Anastasia Kelly. Rodney Martin. William Dooley. Nicholas Walsh. John Doyle. These are the five senior executives at AIG who threatened last week to quit the government-owned insurer if their compensation is cut by the Obama administration's pay tsar, sparking a new public furore in the US over bonuses at bailed-out companies.
The ultimatum, which two of their number rescinded over the weekend, comes ahead of a new round of pay curbs to be demanded by Kenneth Feinberg, appointed by the White House to rewrite pay policies at the firms that received repeated infusions of taxpayer cash during the credit crisis.
Mr Feinberg has already limited pay and bonuses for 2009 for the 25 best-paid executives at AIG and is set to rule on 2010 contracts in the next two weeks. The recalcitrant executives are fighting to protect "golden parachute" provisions that entitle them to payouts if they quit before the end of this year.

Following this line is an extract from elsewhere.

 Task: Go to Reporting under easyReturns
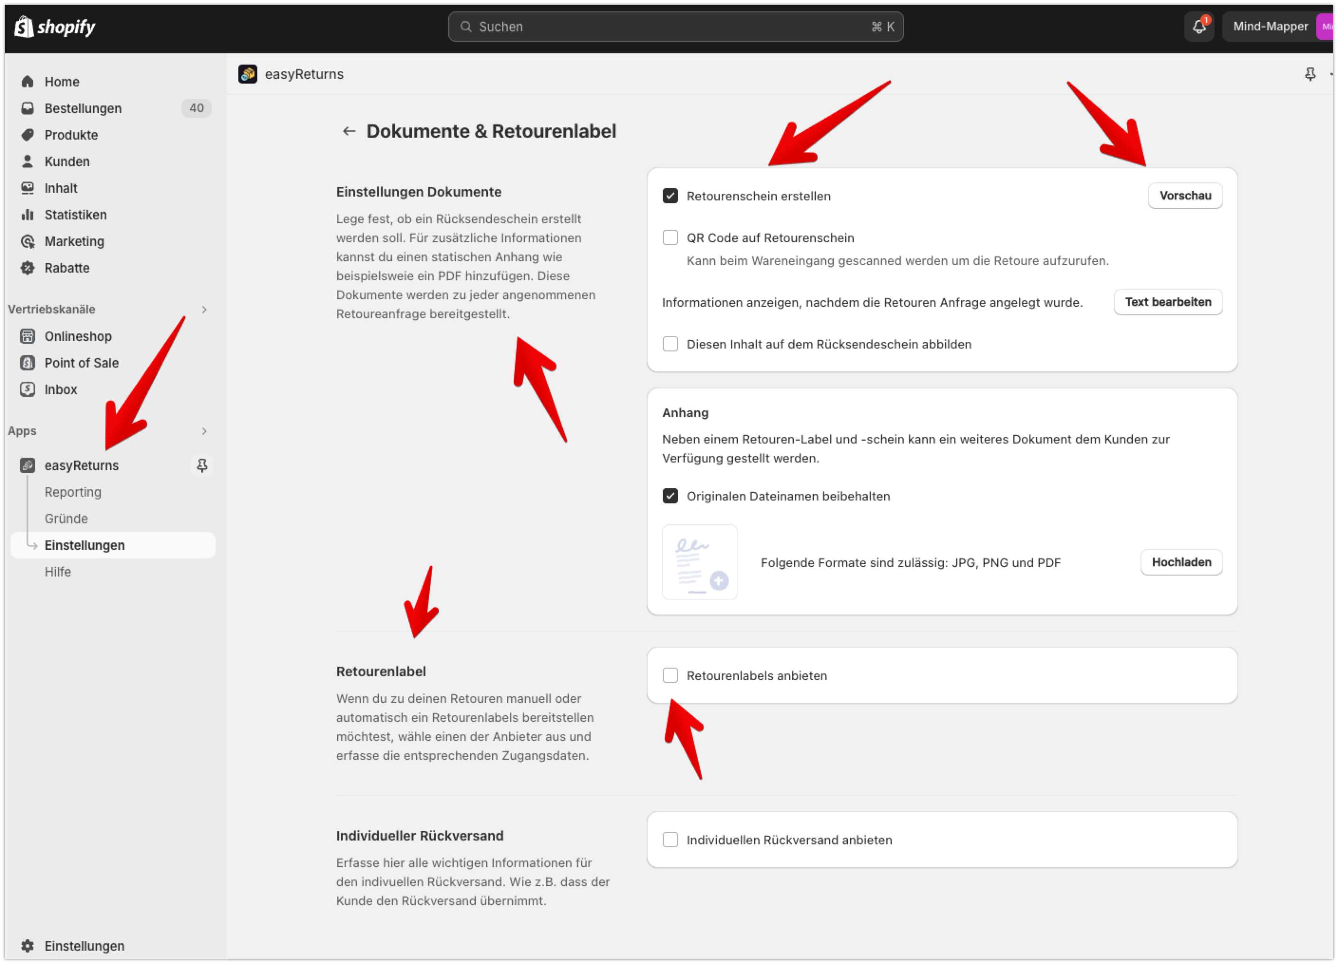[x=73, y=492]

The Wall Street Journal splashed the five names on its front page yesterday, reflecting how AIG has become a lightning rod for public anger over pay. It is also being watched closely on Wall Street to see what the effects of imposing big pay cuts might be on its ability to hire or retain talent – and critics of government intervention point out that more than half of its top 25 earners have quit in the past year. Robert Benmosche, recently installed as chief executive, tendered his own resignation in a fury over pay caps, but was persuaded by the board to stay.
AIG's financial products division, which traded in credit derivatives, threatened to pull down the entire financial system when it came close to collapse in September 2008. The company was nationalised and infused with $180bn in taxpayer loans.
None of the executives commented publicly yesterday, and nor did AIG.